The 30-share BSE index fell 274.78 points to 16,213.46, with 27 of its components in the red. The benchmark fell as much as 2 per cent during the day. The index lost 3.76 per cent for the week.
Shares of index heavyweight Reliance Industries led the losses and fell nearly 3 per cent to end at Rs 755.70, their lowest close since Nov. 25.
Nomura downgraded the stock to "neutral" from "buy," citing diminishing exploration and production possibilities, and declining refining margins.
"The market has over-reacted to the mid-term review. The lower GDP projections were already known and there is nothing new that you can derive from the review," Kishor Ostwal, chairman and managing director, CNI Research, said.
"The market should bounce back next week before the RBI reviews its policy on Friday," Ostwal said, adding he saw 5,100 as next support level for the Nifty.
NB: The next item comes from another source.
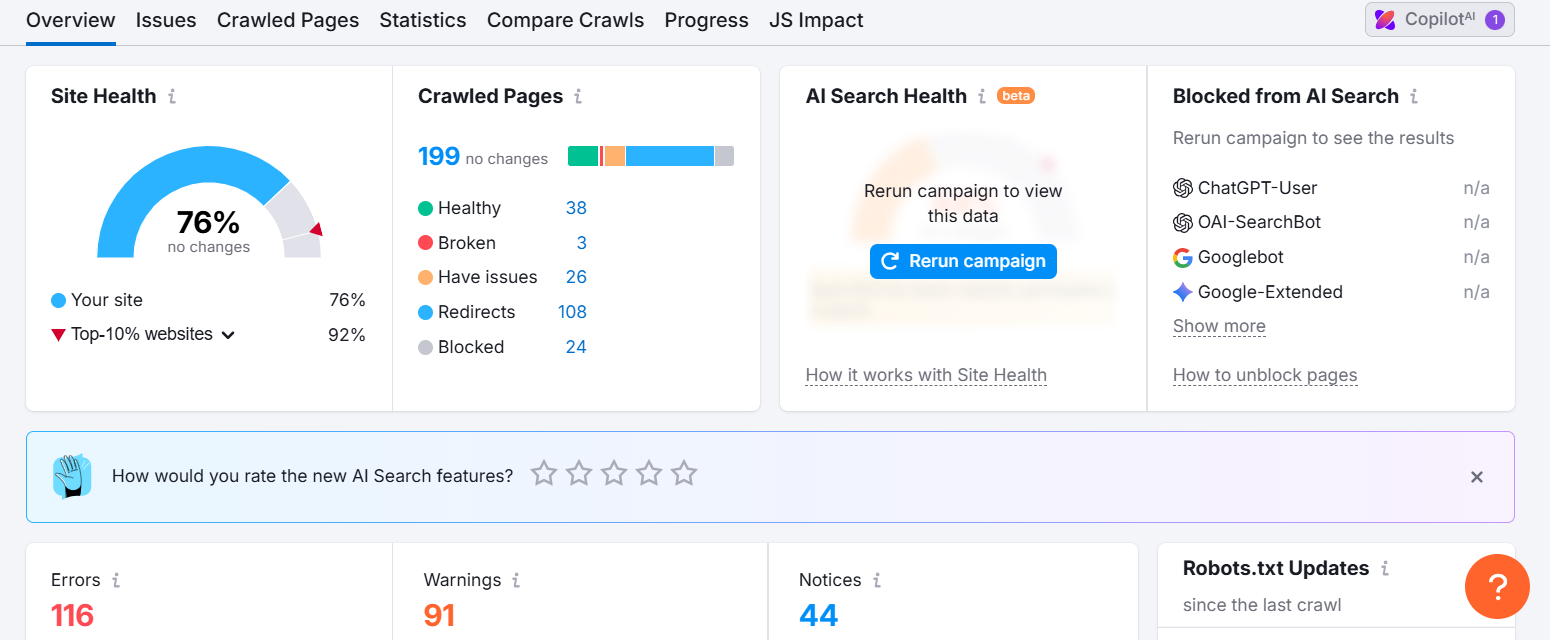Click the Notices info icon

tap(877, 580)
The Reserve Bank of India is widely expected to pause its rate tightening cycle next Friday at its monetary policy review as a slowing economy and a fragile global economic environment take centre stage.
Appetite for riskier assets was hit further after India's trade secretary Rahul Khullar said the country was facing a serious balance of trade problem.
Private lender ICICI Bank and HDFC Bank fell 1.77 and 2.2 per cent, respectively.
Brokerage Macquarie said it would continue to be bearish on the Indian banking sector because of deteriorating asset quality and a possible tightening of margins due to an increase in savings rate.